Overview
MongoDB Atlas for Government has achieved FedRAMP Moderate Authorization and is a separate environment of MongoDB Atlas, dedicated to meeting the demanding security and privacy needs of the US Government.
It is a fully managed MongoDB service engineered and run by the same team that builds the database and MongoDB Atlas. It incorporates operational best practices we've learned from optimizing thousands of deployments across startups and the Fortune 100. Build on MongoDB Atlas for Government with confidence, knowing that you no longer need to worry about database management, setup, and configuration, software patching, monitoring, backups, or operating a reliable, distributed database cluster.
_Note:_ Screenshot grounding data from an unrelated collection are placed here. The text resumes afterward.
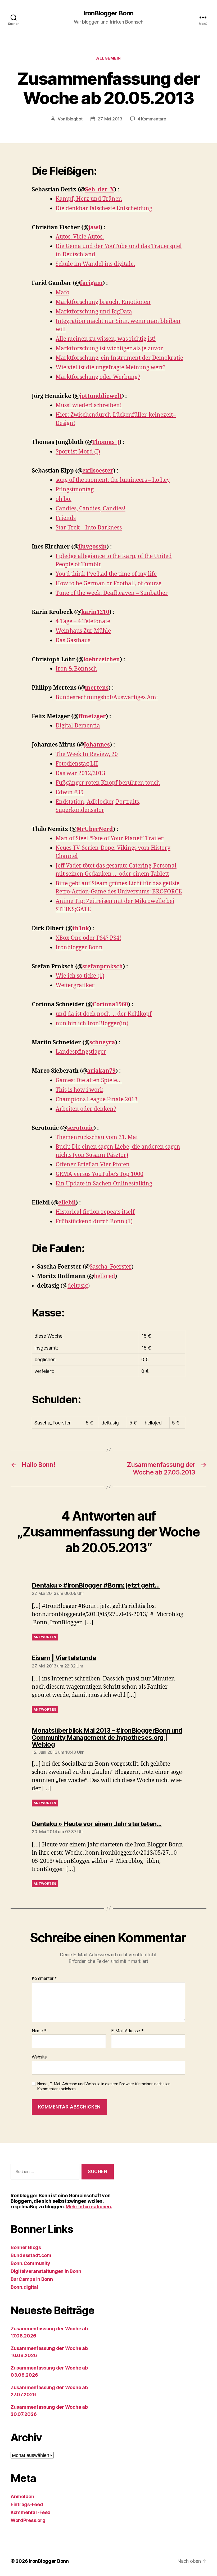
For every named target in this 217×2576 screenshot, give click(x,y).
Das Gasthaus (73, 640)
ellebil (67, 1202)
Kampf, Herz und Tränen (89, 199)
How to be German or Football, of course (108, 583)
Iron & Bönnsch (76, 668)
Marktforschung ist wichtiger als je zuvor (109, 348)
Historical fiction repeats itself (95, 1212)
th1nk (81, 928)
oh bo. (63, 499)
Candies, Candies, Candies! (90, 508)
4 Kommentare (152, 119)
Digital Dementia (78, 725)
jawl (94, 227)
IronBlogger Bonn (108, 13)
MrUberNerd (94, 829)
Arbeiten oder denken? (86, 1109)
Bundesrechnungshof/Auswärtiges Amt (107, 697)
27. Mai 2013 (110, 119)
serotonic (80, 1128)
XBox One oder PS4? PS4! (88, 938)
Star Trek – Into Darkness (89, 527)
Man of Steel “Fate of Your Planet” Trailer (110, 838)
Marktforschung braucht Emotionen (103, 302)
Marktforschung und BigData (94, 311)
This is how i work (79, 1090)
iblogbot (74, 119)
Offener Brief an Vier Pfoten (93, 1164)
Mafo (62, 292)
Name (39, 2031)
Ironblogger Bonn (79, 947)
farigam (91, 283)
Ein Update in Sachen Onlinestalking (104, 1183)
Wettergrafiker (75, 985)
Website (39, 2057)
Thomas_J (105, 442)
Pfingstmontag (75, 489)
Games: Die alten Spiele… (89, 1080)
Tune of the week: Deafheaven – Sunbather (112, 593)
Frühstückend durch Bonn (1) (94, 1221)
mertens (96, 687)
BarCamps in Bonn (32, 2279)
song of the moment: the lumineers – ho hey (113, 480)
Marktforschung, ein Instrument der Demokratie (119, 358)
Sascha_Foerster (111, 1266)
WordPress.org (28, 2520)
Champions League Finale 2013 (97, 1099)
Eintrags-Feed (27, 2504)
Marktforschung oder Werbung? (98, 377)
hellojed (104, 1276)
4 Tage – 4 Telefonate (83, 621)
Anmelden (22, 2496)
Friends (66, 518)
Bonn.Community (30, 2263)
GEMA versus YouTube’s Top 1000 (99, 1174)
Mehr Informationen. (89, 2206)
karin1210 (95, 612)
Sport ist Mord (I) (78, 451)
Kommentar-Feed (31, 2512)
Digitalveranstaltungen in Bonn (46, 2271)
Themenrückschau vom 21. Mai (97, 1137)
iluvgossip (92, 546)
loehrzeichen (101, 659)
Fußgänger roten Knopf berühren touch (108, 782)
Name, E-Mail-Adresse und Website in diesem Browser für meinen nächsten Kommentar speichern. (103, 2086)
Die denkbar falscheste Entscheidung (104, 208)
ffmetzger (92, 716)
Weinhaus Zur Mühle (83, 631)
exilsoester (97, 470)
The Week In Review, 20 (87, 754)
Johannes (97, 744)
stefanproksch (102, 966)
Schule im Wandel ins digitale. (95, 264)
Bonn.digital (24, 2287)
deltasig (77, 1285)
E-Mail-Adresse (127, 2031)
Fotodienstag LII (77, 763)
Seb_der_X (99, 189)
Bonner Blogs (26, 2247)
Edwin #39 (70, 792)
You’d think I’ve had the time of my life (106, 574)
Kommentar (44, 1978)
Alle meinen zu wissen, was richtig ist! (106, 339)
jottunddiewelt (101, 396)
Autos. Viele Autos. (80, 236)
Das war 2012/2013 (80, 773)
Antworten (45, 1637)
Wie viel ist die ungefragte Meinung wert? (110, 367)
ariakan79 (101, 1071)
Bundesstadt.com (31, 2255)
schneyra (102, 1042)
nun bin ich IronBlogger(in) (92, 1023)
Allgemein (108, 58)
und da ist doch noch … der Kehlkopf (104, 1014)
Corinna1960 (110, 1004)
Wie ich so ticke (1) (80, 975)
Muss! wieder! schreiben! (89, 405)
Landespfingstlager (81, 1051)
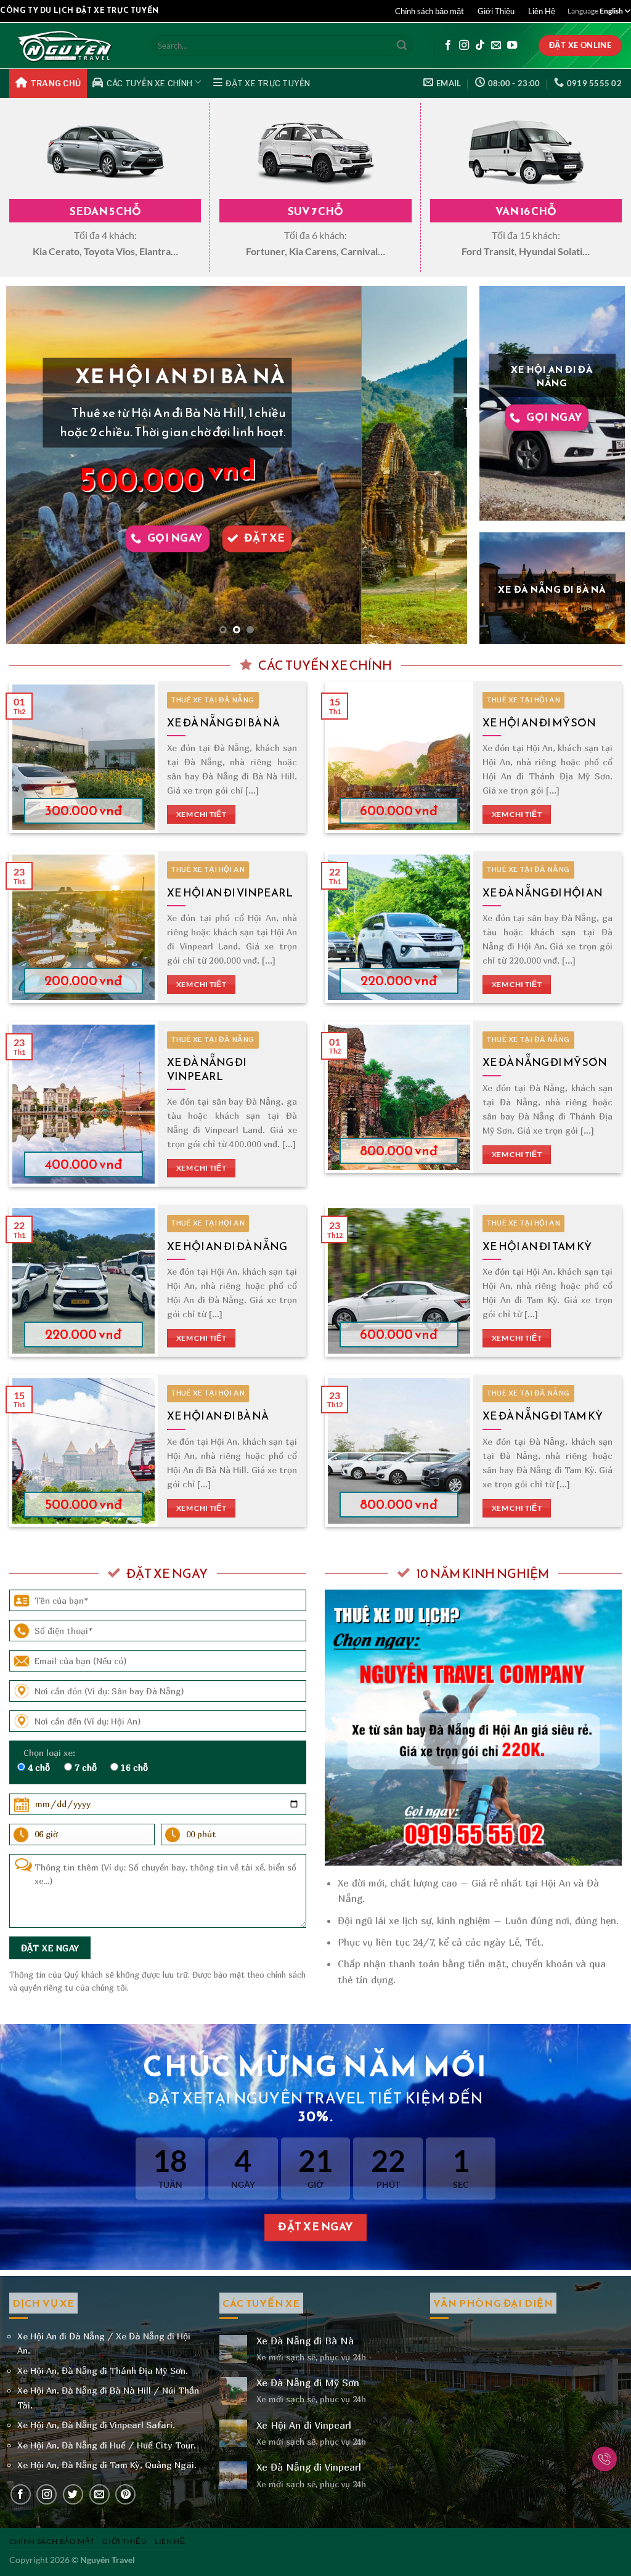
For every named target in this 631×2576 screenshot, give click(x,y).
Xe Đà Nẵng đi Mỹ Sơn (544, 1062)
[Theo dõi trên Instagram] (464, 45)
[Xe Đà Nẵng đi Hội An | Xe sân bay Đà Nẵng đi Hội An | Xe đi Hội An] (70, 45)
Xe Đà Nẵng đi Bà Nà (223, 722)
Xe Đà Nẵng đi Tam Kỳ (542, 1416)
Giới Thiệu (496, 11)
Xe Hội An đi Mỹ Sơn (539, 722)
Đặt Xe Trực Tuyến (268, 83)
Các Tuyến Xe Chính (150, 83)
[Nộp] (401, 45)
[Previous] (31, 465)
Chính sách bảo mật (429, 11)
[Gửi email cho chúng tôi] (496, 45)
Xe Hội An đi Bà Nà (218, 1416)
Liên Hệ (541, 11)
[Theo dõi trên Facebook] (448, 45)
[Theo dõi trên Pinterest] (125, 2494)
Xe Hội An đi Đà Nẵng (227, 1246)
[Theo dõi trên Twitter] (73, 2494)
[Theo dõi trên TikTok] (480, 45)
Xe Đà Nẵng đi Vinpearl (206, 1069)
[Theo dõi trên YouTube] (512, 45)
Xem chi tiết (201, 814)
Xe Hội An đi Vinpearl (230, 893)
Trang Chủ (55, 83)
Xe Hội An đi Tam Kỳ (537, 1246)
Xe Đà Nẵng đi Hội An (542, 893)
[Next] (442, 465)
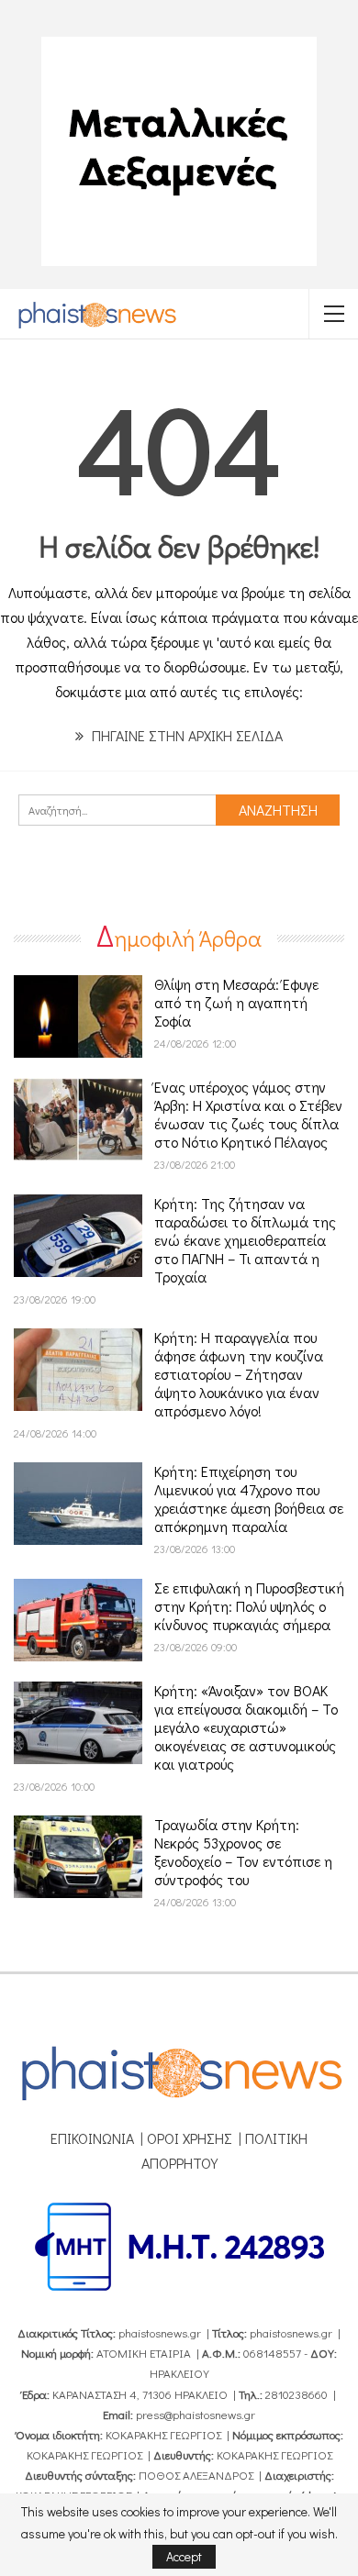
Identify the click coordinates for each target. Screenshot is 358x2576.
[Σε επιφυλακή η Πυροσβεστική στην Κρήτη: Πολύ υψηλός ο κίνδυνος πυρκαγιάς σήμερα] (78, 1620)
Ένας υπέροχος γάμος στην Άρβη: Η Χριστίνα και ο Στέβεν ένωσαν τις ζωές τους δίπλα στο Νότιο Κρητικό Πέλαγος (248, 1114)
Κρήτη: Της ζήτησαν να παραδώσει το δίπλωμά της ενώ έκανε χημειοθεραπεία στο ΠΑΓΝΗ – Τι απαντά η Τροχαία (245, 1240)
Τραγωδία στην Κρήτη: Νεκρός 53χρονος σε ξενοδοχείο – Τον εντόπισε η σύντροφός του (243, 1852)
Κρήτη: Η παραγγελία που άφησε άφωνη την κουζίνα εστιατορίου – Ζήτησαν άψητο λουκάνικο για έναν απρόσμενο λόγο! (238, 1373)
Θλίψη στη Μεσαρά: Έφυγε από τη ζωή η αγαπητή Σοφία (236, 1002)
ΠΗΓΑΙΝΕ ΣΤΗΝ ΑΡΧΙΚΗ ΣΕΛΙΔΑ (185, 735)
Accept (184, 2556)
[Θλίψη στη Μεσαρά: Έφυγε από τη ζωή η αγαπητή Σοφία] (78, 1016)
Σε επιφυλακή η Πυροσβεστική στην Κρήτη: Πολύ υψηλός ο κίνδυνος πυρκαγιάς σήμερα (249, 1606)
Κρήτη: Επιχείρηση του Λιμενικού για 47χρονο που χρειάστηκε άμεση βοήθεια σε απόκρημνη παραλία (248, 1498)
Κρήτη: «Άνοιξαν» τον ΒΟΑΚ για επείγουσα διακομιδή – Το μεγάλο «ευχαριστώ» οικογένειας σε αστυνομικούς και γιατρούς (246, 1727)
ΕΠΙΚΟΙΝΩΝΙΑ (92, 2138)
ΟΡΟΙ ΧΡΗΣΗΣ (189, 2138)
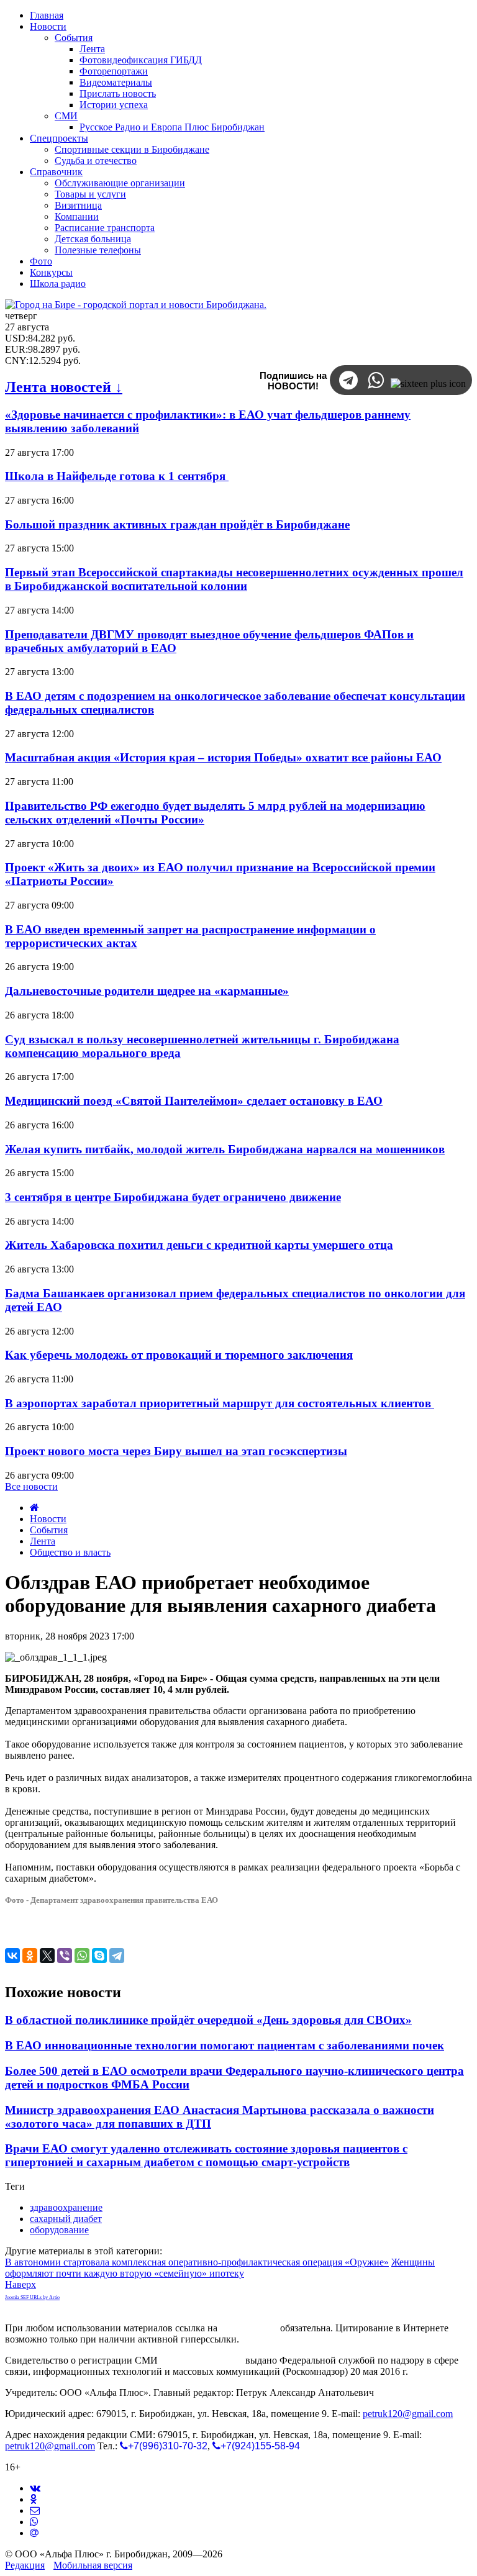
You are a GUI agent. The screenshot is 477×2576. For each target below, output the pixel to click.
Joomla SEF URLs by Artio (32, 2297)
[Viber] (64, 1955)
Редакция (25, 2565)
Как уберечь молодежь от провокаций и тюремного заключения (179, 1354)
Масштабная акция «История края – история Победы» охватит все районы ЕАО (223, 757)
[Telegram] (116, 1955)
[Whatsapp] (34, 2521)
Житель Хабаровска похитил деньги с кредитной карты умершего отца (199, 1244)
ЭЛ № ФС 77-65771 (201, 2360)
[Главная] (34, 1507)
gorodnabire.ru (249, 2328)
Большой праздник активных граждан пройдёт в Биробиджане (177, 524)
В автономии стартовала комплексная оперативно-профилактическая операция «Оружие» (197, 2262)
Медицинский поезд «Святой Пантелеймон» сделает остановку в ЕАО (194, 1100)
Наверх (20, 2284)
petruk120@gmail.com (408, 2413)
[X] (47, 1955)
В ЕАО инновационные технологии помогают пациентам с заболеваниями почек (224, 2045)
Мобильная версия (92, 2565)
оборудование (59, 2230)
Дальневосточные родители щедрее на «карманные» (147, 990)
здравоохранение (66, 2207)
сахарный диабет (66, 2218)
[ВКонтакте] (12, 1955)
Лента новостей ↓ (63, 387)
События (49, 1530)
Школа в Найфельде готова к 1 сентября (117, 476)
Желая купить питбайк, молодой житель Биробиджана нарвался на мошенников (225, 1149)
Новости (48, 1518)
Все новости (31, 1486)
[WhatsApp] (82, 1955)
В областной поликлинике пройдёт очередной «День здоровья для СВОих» (208, 2019)
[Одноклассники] (29, 1955)
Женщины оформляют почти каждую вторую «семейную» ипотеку (220, 2268)
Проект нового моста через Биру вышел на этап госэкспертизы (176, 1451)
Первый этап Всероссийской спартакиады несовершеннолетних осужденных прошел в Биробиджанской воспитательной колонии (234, 579)
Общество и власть (70, 1552)
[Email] (34, 2533)
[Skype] (99, 1955)
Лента (42, 1541)
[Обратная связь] (35, 2510)
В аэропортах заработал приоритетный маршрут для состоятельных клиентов (219, 1403)
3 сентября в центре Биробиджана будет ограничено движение (173, 1197)
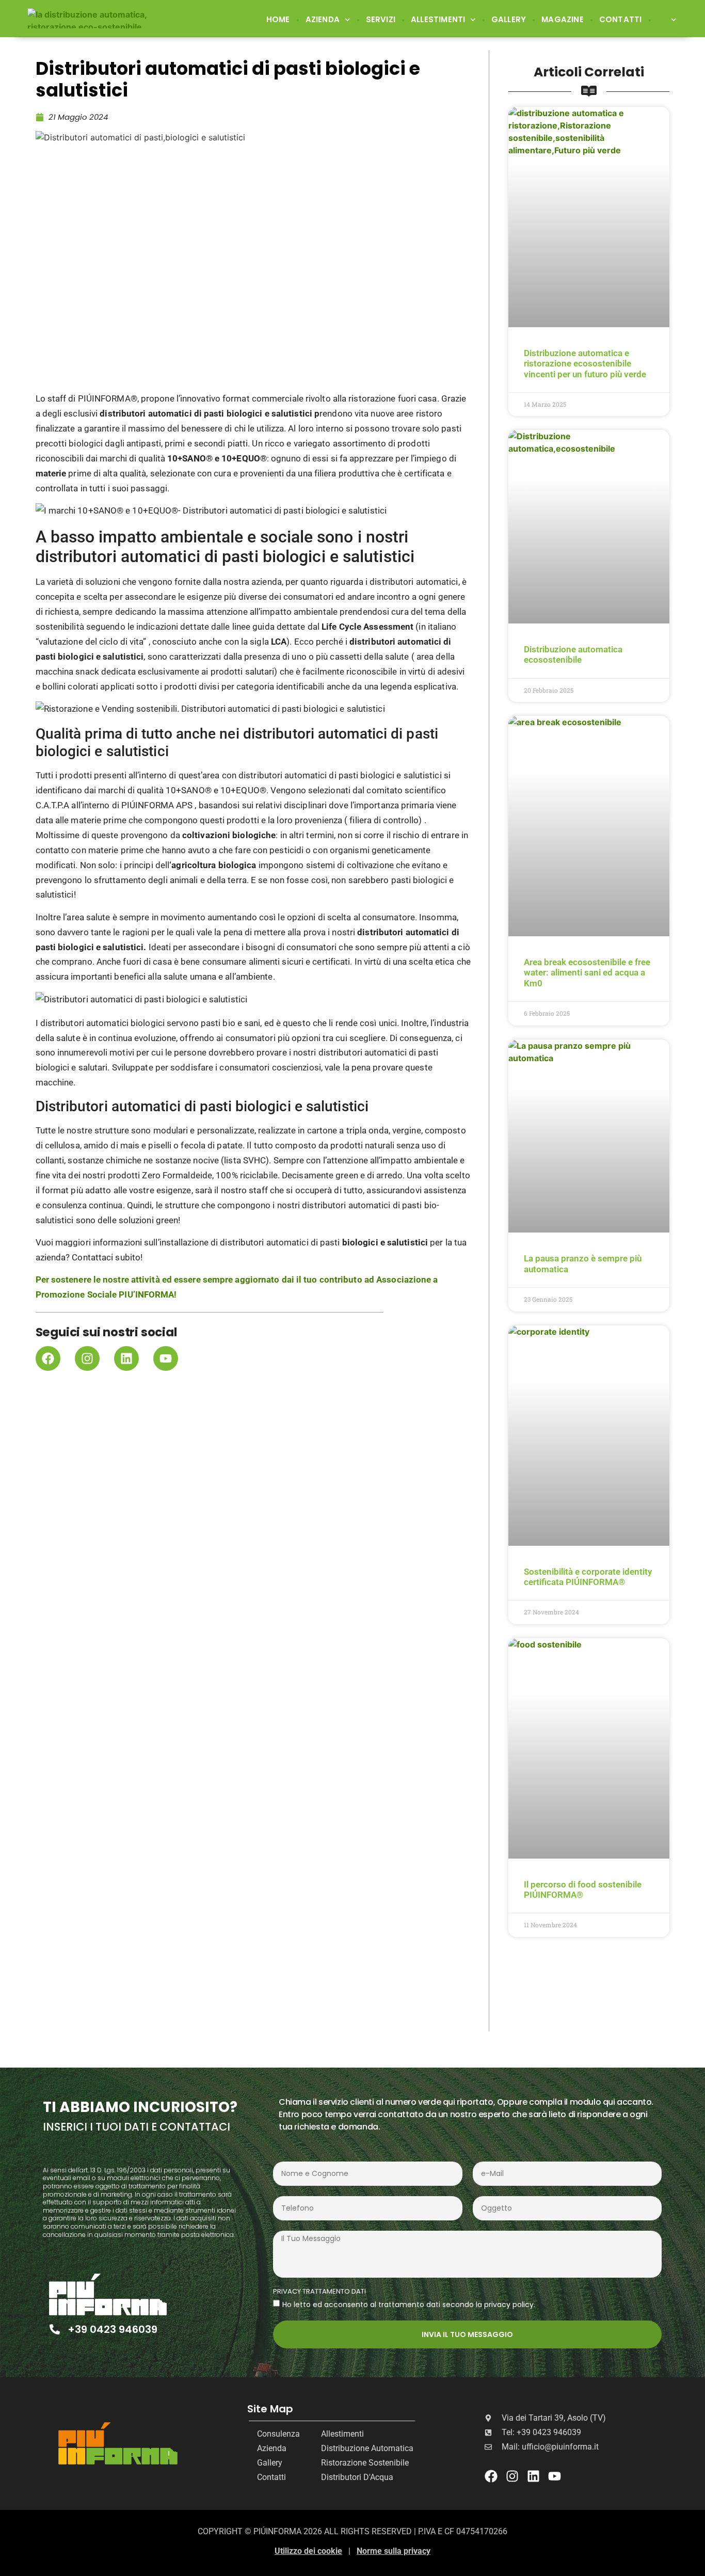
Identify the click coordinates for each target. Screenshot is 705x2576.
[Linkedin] (126, 1358)
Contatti (620, 19)
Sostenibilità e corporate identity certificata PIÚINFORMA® (588, 1576)
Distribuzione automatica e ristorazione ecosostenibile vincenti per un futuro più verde (585, 363)
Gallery (508, 19)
MongoDB Atlas for Government is available in AWS GovCloud and AWS US FedRAMP Moderate regions.MongoDB Atlas for Government for AWS Marketplace includes: 24,000 MongoDB Atlas for Government Credits valid for 12 months for USD 24,000. Credits are consumed based on the chosen cluster configuration, backup settings, and network transfer costs
MongoDB Atlas for Government Pro Support with 2 hr response time SLA. The MongoDB Atlas for Government Pro plan provides access to proactive, consultative support. The same team that builds the database helps you throughout your entire application lifecycle. You can ask MongoDB experts unlimited questions, 24 x 365, globally.
Highlights
- Highly available: Clusters are geo-distributed fault-tolerant and self-healing. Deploy across multiple regions (e.g.: spanning GovCloud east and west regions) for even better guarantees and local reads.
- Protect your data: Strong security defaults with authentication, network isolation, encryption, and role-based access controls keep your data protected.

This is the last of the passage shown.